If I sound rhetorical, consult an interesting paper by black physicist Chanda Prescod-Weinstein, in which she condemns “white empiricism” as keeping black women out of physics. You will work to glean what she considers a viable alternative, but it is clear that she thinks reasoning from A to B to C is just one way of being a scientist. So, we must cultivate a cadre of physicists without real chops so that STEM isn’t “so white.” Never mind that when other physicists cannot help but treat these “diverse” physicists as lesser achievers in subtle ways, there will be more reason to cry racism.
That’s just thinking too far ahead. The imperative is to be able to identify racism and have white people nod sagely that physics is racistly biased against brown faces and needs to “address” it. This is yet more treating black people like dolts in the name of something called decentering whiteness. Moreover, to address these things in this way is to not “get it.” But actually, what there is to “get” is that this is religious thought, which allows guiding commitments that do not make worldly sense.
In other words, if to be black is really to spend all of life running up against racism, as often as not it is in the form of this kind of patronizing dismissal. The KIPP academies, a charter school network devoted to giving poor brown kids a solid education and getting them into college, have decided that they’ve been being too hard on the children. Their sin: the slogan “Work hard, be nice.”
KIPP has announced that to expose their charges to that mantra “diminishes the significant effort required to dismantle systemic racism, places value on being compliant and submissive, supports the illusion of meritocracy, and does not align with our vision of students being free to create the future they want.”
Translation: schools committed to kids making the best of a bad hand now feel uncomfortable teaching their charges that following rules and putting forth effort will have beneficial results. Rather, there are apparently other, woker pathways to creating a successful future, as in the “future they want.” Apparently this is a future you can have without following rules, while distrusting effort as playing the white man’s game.

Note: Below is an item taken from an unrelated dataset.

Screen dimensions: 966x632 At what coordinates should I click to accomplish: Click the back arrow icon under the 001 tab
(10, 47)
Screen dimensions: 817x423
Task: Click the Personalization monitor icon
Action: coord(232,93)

The KIPP people are suspending common sense as well as true compassion, in a fashion that its teachers would never consider for their own children at home. This is The Elect at work, espousing a charismatic but senseless dogma as a public posture of moral goodness. Their religion supplants earlier ones in which, rather often, “Work hard, be nice” would have qualified as wisdom. The Elect’s needlepoint homily instead is “Battle racism, be indignant” – even at the expense of the well-being of black American people, including black children.